Despite large losses in the past year (about $480 million over the past nine months), the corporation is large enough to absorb it without causing problems for the Honolulu project, Hamayasu said. “It’s not that we’re not concerned, but we’re confident the company can do the job…,” Hamayasu said (paraphrased).
“When you look at the company that makes the train control system (Ansaldo STS), that company has been profitable and its financial standing is good. It’s responsible for about 85 percent of the entire contract. Ansaldo Breda (the car supplier) has had some financial problems, but it is responsible for only 15 percent of the contract.”
Hamayasu said the city has a “huge responsibility” to monitor the situation and that if anything were to happen to threaten performance under the contract, the city would catch it.
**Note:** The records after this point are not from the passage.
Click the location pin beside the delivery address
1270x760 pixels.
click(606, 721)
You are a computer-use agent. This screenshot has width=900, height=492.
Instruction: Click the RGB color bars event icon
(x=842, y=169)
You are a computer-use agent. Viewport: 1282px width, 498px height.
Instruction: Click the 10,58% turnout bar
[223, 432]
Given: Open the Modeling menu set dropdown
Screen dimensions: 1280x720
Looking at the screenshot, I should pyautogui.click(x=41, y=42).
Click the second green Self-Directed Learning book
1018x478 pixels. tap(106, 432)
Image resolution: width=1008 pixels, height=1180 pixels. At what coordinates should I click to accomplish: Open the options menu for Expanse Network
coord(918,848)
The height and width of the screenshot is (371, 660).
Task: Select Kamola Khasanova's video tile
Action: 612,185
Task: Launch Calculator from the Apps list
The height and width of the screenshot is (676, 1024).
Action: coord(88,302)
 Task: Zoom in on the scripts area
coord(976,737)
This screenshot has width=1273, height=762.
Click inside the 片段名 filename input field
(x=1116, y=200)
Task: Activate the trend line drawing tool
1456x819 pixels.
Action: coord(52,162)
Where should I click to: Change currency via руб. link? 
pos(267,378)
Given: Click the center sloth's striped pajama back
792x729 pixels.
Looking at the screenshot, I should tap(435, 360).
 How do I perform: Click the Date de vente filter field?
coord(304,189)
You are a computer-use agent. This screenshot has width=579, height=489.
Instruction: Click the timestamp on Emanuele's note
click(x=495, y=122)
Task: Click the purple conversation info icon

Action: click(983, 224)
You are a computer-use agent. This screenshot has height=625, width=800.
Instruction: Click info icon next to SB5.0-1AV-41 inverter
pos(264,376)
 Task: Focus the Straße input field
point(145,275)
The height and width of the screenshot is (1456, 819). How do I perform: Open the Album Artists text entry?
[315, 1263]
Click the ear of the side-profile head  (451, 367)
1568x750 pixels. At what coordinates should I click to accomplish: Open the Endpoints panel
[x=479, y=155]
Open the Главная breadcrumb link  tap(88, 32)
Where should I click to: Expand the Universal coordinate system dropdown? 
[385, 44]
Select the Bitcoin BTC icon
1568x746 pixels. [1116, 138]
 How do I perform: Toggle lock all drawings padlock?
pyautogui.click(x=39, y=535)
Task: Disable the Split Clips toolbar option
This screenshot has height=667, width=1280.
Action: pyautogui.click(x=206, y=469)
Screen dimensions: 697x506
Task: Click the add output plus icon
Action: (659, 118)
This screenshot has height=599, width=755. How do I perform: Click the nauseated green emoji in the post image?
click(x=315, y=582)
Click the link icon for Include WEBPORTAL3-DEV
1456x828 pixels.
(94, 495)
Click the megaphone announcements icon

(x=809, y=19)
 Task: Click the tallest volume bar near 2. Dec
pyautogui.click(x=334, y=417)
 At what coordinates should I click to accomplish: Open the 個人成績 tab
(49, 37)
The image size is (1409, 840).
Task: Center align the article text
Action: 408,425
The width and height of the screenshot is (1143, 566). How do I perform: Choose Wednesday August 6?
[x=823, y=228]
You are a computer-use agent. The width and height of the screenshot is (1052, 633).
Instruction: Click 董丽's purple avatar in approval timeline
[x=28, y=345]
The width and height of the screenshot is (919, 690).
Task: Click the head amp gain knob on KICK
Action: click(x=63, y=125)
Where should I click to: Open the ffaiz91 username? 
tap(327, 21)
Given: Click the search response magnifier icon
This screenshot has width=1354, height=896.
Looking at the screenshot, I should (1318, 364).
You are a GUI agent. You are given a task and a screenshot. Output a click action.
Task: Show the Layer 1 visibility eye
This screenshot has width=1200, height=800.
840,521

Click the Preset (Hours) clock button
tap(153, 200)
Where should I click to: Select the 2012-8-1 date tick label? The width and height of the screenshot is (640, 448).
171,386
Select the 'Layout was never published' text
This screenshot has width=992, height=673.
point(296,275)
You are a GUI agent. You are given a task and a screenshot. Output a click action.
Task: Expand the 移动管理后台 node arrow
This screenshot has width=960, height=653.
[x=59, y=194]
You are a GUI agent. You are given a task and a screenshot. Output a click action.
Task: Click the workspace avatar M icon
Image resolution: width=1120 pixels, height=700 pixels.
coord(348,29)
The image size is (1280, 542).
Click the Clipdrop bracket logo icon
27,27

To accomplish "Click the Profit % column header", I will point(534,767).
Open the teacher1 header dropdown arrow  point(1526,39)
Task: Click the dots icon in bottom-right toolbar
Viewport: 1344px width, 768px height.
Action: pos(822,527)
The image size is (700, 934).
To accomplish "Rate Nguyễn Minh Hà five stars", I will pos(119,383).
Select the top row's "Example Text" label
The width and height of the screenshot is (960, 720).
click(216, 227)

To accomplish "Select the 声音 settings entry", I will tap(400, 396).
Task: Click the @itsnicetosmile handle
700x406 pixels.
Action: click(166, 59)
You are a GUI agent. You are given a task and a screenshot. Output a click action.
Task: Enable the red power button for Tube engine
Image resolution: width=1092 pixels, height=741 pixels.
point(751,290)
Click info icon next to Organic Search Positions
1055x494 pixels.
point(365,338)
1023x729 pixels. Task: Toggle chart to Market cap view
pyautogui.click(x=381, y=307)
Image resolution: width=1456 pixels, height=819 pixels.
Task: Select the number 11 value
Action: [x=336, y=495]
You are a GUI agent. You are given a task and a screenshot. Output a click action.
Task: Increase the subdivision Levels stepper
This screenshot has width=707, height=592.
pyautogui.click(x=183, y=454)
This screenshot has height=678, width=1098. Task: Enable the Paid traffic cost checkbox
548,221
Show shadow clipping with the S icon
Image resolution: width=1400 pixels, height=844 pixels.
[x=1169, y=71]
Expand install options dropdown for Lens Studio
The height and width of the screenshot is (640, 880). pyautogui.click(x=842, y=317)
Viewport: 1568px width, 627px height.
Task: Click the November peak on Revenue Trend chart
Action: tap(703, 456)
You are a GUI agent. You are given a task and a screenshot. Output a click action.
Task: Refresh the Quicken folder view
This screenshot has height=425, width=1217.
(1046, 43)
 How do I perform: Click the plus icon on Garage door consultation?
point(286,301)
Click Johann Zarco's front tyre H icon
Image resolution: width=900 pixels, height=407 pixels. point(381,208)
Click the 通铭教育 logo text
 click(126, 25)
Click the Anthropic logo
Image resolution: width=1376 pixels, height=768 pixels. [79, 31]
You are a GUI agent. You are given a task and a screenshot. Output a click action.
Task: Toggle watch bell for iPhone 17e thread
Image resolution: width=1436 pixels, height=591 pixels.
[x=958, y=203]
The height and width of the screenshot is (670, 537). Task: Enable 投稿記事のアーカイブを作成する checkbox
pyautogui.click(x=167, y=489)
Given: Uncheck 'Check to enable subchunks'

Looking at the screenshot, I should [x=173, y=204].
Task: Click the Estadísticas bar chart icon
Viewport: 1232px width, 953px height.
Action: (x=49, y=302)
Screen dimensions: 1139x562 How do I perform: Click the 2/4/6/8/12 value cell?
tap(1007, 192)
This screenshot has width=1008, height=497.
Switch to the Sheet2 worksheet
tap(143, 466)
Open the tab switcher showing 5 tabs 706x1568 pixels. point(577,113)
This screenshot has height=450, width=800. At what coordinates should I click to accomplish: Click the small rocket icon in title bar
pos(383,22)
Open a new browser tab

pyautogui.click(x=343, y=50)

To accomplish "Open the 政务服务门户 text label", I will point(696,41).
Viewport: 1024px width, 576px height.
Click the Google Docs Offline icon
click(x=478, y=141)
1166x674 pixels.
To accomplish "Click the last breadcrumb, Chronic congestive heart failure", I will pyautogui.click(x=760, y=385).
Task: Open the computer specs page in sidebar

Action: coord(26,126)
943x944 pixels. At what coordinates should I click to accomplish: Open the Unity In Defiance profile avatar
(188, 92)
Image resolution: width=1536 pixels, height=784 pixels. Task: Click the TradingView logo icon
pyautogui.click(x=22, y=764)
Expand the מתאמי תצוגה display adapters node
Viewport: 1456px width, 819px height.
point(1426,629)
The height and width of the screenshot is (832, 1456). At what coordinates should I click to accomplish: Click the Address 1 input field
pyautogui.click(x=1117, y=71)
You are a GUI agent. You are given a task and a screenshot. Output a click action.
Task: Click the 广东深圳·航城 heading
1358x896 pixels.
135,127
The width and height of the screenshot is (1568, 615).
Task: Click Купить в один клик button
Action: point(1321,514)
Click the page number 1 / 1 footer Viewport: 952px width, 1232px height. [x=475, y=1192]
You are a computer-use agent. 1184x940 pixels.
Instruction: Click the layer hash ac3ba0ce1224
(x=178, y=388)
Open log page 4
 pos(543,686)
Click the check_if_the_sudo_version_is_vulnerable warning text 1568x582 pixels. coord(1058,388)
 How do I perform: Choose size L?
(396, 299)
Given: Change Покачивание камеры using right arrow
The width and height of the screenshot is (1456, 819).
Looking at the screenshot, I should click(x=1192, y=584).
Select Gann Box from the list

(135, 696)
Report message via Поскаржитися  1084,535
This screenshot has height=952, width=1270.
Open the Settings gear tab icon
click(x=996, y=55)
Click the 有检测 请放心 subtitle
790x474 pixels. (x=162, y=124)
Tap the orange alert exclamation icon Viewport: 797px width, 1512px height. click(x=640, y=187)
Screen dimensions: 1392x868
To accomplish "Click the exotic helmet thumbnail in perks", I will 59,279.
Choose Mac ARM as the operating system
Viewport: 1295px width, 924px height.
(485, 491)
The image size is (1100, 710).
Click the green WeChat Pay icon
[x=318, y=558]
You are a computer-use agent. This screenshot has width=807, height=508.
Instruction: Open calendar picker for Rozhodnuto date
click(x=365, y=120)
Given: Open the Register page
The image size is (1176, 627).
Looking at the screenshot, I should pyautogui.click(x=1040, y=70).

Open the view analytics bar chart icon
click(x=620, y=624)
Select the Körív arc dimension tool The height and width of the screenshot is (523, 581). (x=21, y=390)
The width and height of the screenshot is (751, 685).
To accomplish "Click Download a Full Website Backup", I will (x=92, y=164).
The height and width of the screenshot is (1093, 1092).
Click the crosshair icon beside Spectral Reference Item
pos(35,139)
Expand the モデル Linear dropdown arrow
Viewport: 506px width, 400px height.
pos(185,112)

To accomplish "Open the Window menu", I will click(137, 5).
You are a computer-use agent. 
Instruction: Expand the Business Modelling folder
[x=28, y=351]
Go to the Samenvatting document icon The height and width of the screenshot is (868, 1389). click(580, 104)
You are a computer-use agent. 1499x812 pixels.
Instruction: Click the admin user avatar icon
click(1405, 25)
Also, he said the city has secured bonding sufficient to cover all obligations under the Ansaldo Honolulu JV contract.

LTE Forum
Today’s rail-related letter in the morning paper (subscription) examines one slice of our observation two days ago – that providing free bus service would not result in open-road traffic-free travel on our streets and highways. The Kailua resident makes the valuable point that "free" bus services are anything but free and must be paid by somebody.

Someone must pay for ‘free’ bus rides (Star-Advertiser, 12/6)
“In response to (a 11/4 letter), it sounds like a nice idea to make the bus ‘free,’ but it’s not logical…. You can’t make TheBus ‘free’ because the money has to come from somewhere, which is from taxes… Everything comes at a cost. We don’t need the government to spend more in ‘public goods’ and increase its debt.”

We differ with the writer on the last point. Government debt is justified when it implements essential services for the public. Honolulu rail will be an invaluable contribution to the city’s infrastructure and a “public good.”